# TASK BRIEF
Recast the records below as a Markdown table with two columns, Row and Line. Number each line in order and leave out blank lines.

Text and item location entries
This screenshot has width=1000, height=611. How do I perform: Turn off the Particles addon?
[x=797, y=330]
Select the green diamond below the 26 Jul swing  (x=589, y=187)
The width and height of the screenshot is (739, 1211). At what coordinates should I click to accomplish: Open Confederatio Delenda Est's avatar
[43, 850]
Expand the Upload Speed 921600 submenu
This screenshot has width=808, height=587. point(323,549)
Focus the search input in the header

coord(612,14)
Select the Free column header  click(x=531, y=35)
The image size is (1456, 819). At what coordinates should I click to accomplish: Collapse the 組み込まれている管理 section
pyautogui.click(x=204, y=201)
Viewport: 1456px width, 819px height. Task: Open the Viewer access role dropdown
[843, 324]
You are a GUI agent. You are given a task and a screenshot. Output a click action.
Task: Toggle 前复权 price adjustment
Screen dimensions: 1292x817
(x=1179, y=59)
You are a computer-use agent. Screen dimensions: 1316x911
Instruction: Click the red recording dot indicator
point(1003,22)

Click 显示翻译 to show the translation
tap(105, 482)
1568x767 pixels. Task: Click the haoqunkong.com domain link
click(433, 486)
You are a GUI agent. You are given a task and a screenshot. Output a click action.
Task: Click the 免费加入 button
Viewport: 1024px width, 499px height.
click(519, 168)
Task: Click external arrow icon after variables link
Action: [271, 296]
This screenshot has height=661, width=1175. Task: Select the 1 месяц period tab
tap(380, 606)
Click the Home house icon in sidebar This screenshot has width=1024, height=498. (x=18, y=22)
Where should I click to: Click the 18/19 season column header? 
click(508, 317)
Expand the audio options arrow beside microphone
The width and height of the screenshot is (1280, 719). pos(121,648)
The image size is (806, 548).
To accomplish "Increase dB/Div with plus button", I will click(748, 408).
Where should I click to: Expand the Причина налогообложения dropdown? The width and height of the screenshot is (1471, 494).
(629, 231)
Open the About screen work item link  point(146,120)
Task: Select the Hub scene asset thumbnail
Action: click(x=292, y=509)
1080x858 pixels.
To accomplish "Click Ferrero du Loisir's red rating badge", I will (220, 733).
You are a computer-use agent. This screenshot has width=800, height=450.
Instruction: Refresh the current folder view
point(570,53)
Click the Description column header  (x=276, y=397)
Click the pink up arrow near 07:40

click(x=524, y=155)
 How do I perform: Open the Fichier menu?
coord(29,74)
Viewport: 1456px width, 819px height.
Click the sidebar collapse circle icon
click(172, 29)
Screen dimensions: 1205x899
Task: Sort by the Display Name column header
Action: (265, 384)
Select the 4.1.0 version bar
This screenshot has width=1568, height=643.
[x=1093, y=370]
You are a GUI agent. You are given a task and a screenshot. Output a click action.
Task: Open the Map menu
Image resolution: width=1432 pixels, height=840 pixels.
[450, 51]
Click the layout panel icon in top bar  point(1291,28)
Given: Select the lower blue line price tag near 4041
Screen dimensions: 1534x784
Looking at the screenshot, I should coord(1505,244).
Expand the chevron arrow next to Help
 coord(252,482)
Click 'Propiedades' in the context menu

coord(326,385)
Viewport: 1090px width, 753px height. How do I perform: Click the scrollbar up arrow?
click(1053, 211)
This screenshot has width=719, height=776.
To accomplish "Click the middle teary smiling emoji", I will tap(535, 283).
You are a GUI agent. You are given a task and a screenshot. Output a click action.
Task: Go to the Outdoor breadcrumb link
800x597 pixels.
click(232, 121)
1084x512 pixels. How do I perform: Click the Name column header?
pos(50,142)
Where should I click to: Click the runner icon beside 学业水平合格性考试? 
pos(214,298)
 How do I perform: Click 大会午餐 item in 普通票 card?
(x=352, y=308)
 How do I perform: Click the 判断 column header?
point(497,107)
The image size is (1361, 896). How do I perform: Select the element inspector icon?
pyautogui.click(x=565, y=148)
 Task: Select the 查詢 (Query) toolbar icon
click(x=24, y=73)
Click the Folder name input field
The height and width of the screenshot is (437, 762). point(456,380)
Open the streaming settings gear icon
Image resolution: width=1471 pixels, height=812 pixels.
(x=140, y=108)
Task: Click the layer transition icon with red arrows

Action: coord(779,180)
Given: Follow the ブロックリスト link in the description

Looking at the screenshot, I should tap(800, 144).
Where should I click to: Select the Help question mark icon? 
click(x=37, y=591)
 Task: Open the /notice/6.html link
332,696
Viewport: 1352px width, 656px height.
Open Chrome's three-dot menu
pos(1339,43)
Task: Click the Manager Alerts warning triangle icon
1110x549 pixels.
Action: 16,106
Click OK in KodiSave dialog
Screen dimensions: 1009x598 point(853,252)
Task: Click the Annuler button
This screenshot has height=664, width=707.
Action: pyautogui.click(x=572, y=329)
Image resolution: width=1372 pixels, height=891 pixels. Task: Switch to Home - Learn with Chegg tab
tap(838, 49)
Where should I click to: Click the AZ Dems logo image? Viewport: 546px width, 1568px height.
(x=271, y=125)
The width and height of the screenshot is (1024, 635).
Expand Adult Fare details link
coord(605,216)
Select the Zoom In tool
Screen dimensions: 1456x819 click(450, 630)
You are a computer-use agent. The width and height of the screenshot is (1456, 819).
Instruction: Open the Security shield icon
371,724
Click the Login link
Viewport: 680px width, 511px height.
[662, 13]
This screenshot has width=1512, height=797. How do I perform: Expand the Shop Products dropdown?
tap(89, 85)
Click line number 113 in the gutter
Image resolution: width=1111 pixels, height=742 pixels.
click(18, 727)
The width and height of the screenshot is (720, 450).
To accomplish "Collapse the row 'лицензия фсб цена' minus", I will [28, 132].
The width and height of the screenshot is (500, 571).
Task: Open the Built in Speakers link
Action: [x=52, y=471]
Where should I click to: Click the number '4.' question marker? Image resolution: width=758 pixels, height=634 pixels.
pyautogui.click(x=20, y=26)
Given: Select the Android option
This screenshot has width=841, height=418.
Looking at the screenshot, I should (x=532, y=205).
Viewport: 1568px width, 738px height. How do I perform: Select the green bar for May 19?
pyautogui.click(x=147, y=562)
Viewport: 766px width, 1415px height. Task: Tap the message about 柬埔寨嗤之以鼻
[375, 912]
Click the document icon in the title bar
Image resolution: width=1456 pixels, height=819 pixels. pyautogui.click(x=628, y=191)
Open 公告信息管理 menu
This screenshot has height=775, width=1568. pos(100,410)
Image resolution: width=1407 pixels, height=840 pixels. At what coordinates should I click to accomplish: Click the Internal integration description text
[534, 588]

# FULL SOLUTION
| Row | Line |
|---|---|
| 1 | This screenshot has width=1000, height=611. How do I perform: Turn off the Particles addon? |
| 2 | [x=797, y=330] |
| 3 | Select the green diamond below the 26 Jul swing  (x=589, y=187) |
| 4 | The width and height of the screenshot is (739, 1211). At what coordinates should I click to accomplish: Open Confederatio Delenda Est's avatar |
| 5 | [43, 850] |
| 6 | Expand the Upload Speed 921600 submenu |
| 7 | This screenshot has width=808, height=587. point(323,549) |
| 8 | Focus the search input in the header |
| 9 | coord(612,14) |
| 10 | Select the Free column header  click(x=531, y=35) |
| 11 | The image size is (1456, 819). At what coordinates should I click to accomplish: Collapse the 組み込まれている管理 section |
| 12 | pyautogui.click(x=204, y=201) |
| 13 | Viewport: 1456px width, 819px height. Task: Open the Viewer access role dropdown |
| 14 | [843, 324] |
| 15 | You are a GUI agent. You are given a task and a screenshot. Output a click action. |
| 16 | Task: Toggle 前复权 price adjustment |
| 17 | Screen dimensions: 1292x817 |
| 18 | (x=1179, y=59) |
| 19 | You are a computer-use agent. Screen dimensions: 1316x911 |
| 20 | Instruction: Click the red recording dot indicator |
| 21 | point(1003,22) |
| 22 | Click 显示翻译 to show the translation |
| 23 | tap(105, 482) |
| 24 | 1568x767 pixels. Task: Click the haoqunkong.com domain link |
| 25 | click(433, 486) |
| 26 | You are a GUI agent. You are given a task and a screenshot. Output a click action. |
| 27 | Task: Click the 免费加入 button |
| 28 | Viewport: 1024px width, 499px height. |
| 29 | click(519, 168) |
| 30 | Task: Click external arrow icon after variables link |
| 31 | Action: [271, 296] |
| 32 | This screenshot has height=661, width=1175. Task: Select the 1 месяц period tab |
| 33 | tap(380, 606) |
| 34 | Click the Home house icon in sidebar This screenshot has width=1024, height=498. (x=18, y=22) |
| 35 | Where should I click to: Click the 18/19 season column header?  |
| 36 | click(508, 317) |
| 37 | Expand the audio options arrow beside microphone |
| 38 | The width and height of the screenshot is (1280, 719). pos(121,648) |
| 39 | The image size is (806, 548). |
| 40 | To accomplish "Increase dB/Div with plus button", I will click(748, 408). |
| 41 | Where should I click to: Expand the Причина налогообложения dropdown? The width and height of the screenshot is (1471, 494). |
| 42 | (629, 231) |
| 43 | Open the About screen work item link  point(146,120) |
| 44 | Task: Select the Hub scene asset thumbnail |
| 45 | Action: click(x=292, y=509) |
| 46 | 1080x858 pixels. |
| 47 | To accomplish "Click Ferrero du Loisir's red rating badge", I will (220, 733). |
| 48 | You are a computer-use agent. This screenshot has width=800, height=450. |
| 49 | Instruction: Refresh the current folder view |
| 50 | point(570,53) |
| 51 | Click the Description column header  (x=276, y=397) |
| 52 | Click the pink up arrow near 07:40 |
| 53 | click(x=524, y=155) |
| 54 |  How do I perform: Open the Fichier menu? |
| 55 | coord(29,74) |
| 56 | Viewport: 1456px width, 819px height. |
| 57 | Click the sidebar collapse circle icon |
| 58 | click(172, 29) |
| 59 | Screen dimensions: 1205x899 |
| 60 | Task: Sort by the Display Name column header |
| 61 | Action: (265, 384) |
| 62 | Select the 4.1.0 version bar |
| 63 | This screenshot has width=1568, height=643. |
| 64 | [x=1093, y=370] |
| 65 | You are a GUI agent. You are given a task and a screenshot. Output a click action. |
| 66 | Task: Open the Map menu |
| 67 | Image resolution: width=1432 pixels, height=840 pixels. |
| 68 | [450, 51] |
| 69 | Click the layout panel icon in top bar  point(1291,28) |
| 70 | Given: Select the lower blue line price tag near 4041 |
| 71 | Screen dimensions: 1534x784 |
| 72 | Looking at the screenshot, I should coord(1505,244). |
| 73 | Expand the chevron arrow next to Help |
| 74 |  coord(252,482) |
| 75 | Click 'Propiedades' in the context menu |
| 76 | coord(326,385) |
| 77 | Viewport: 1090px width, 753px height. How do I perform: Click the scrollbar up arrow? |
| 78 | click(1053, 211) |
| 79 | This screenshot has width=719, height=776. |
| 80 | To accomplish "Click the middle teary smiling emoji", I will tap(535, 283). |
| 81 | You are a GUI agent. You are given a task and a screenshot. Output a click action. |
| 82 | Task: Go to the Outdoor breadcrumb link |
| 83 | 800x597 pixels. |
| 84 | click(232, 121) |
| 85 | 1084x512 pixels. How do I perform: Click the Name column header? |
| 86 | pos(50,142) |
| 87 | Where should I click to: Click the runner icon beside 学业水平合格性考试?  |
| 88 | pos(214,298) |
| 89 |  How do I perform: Click 大会午餐 item in 普通票 card? |
| 90 | (x=352, y=308) |
| 91 |  How do I perform: Click the 判断 column header? |
| 92 | point(497,107) |
| 93 | The image size is (1361, 896). How do I perform: Select the element inspector icon? |
| 94 | pyautogui.click(x=565, y=148) |
| 95 |  Task: Select the 查詢 (Query) toolbar icon |
| 96 | click(x=24, y=73) |
| 97 | Click the Folder name input field |
| 98 | The height and width of the screenshot is (437, 762). point(456,380) |
| 99 | Open the streaming settings gear icon |
| 100 | Image resolution: width=1471 pixels, height=812 pixels. |
| 101 | (x=140, y=108) |
| 102 | Task: Click the layer transition icon with red arrows |
| 103 | Action: coord(779,180) |
| 104 | Given: Follow the ブロックリスト link in the description |
| 105 | Looking at the screenshot, I should tap(800, 144). |
| 106 | Where should I click to: Select the Help question mark icon?  |
| 107 | click(x=37, y=591) |
| 108 |  Task: Open the /notice/6.html link |
| 109 | 332,696 |
| 110 | Viewport: 1352px width, 656px height. |
| 111 | Open Chrome's three-dot menu |
| 112 | pos(1339,43) |
| 113 | Task: Click the Manager Alerts warning triangle icon |
| 114 | 1110x549 pixels. |
| 115 | Action: 16,106 |
| 116 | Click OK in KodiSave dialog |
| 117 | Screen dimensions: 1009x598 point(853,252) |
| 118 | Task: Click the Annuler button |
| 119 | This screenshot has height=664, width=707. |
| 120 | Action: pyautogui.click(x=572, y=329) |
| 121 | Image resolution: width=1372 pixels, height=891 pixels. Task: Switch to Home - Learn with Chegg tab |
| 122 | tap(838, 49) |
| 123 | Where should I click to: Click the AZ Dems logo image? Viewport: 546px width, 1568px height. |
| 124 | (x=271, y=125) |
| 125 | The width and height of the screenshot is (1024, 635). |
| 126 | Expand Adult Fare details link |
| 127 | coord(605,216) |
| 128 | Select the Zoom In tool |
| 129 | Screen dimensions: 1456x819 click(450, 630) |
| 130 | You are a computer-use agent. The width and height of the screenshot is (1456, 819). |
| 131 | Instruction: Open the Security shield icon |
| 132 | 371,724 |
| 133 | Click the Login link |
| 134 | Viewport: 680px width, 511px height. |
| 135 | [662, 13] |
| 136 | This screenshot has width=1512, height=797. How do I perform: Expand the Shop Products dropdown? |
| 137 | tap(89, 85) |
| 138 | Click line number 113 in the gutter |
| 139 | Image resolution: width=1111 pixels, height=742 pixels. |
| 140 | click(18, 727) |
| 141 | The width and height of the screenshot is (720, 450). |
| 142 | To accomplish "Collapse the row 'лицензия фсб цена' minus", I will [28, 132]. |
| 143 | The width and height of the screenshot is (500, 571). |
| 144 | Task: Open the Built in Speakers link |
| 145 | Action: [x=52, y=471] |
| 146 | Where should I click to: Click the number '4.' question marker? Image resolution: width=758 pixels, height=634 pixels. |
| 147 | pyautogui.click(x=20, y=26) |
| 148 | Given: Select the Android option |
| 149 | This screenshot has width=841, height=418. |
| 150 | Looking at the screenshot, I should (x=532, y=205). |
| 151 | Viewport: 1568px width, 738px height. How do I perform: Select the green bar for May 19? |
| 152 | pyautogui.click(x=147, y=562) |
| 153 | Viewport: 766px width, 1415px height. Task: Tap the message about 柬埔寨嗤之以鼻 |
| 154 | [375, 912] |
| 155 | Click the document icon in the title bar |
| 156 | Image resolution: width=1456 pixels, height=819 pixels. pyautogui.click(x=628, y=191) |
| 157 | Open 公告信息管理 menu |
| 158 | This screenshot has height=775, width=1568. pos(100,410) |
| 159 | Image resolution: width=1407 pixels, height=840 pixels. At what coordinates should I click to accomplish: Click the Internal integration description text |
| 160 | [534, 588] |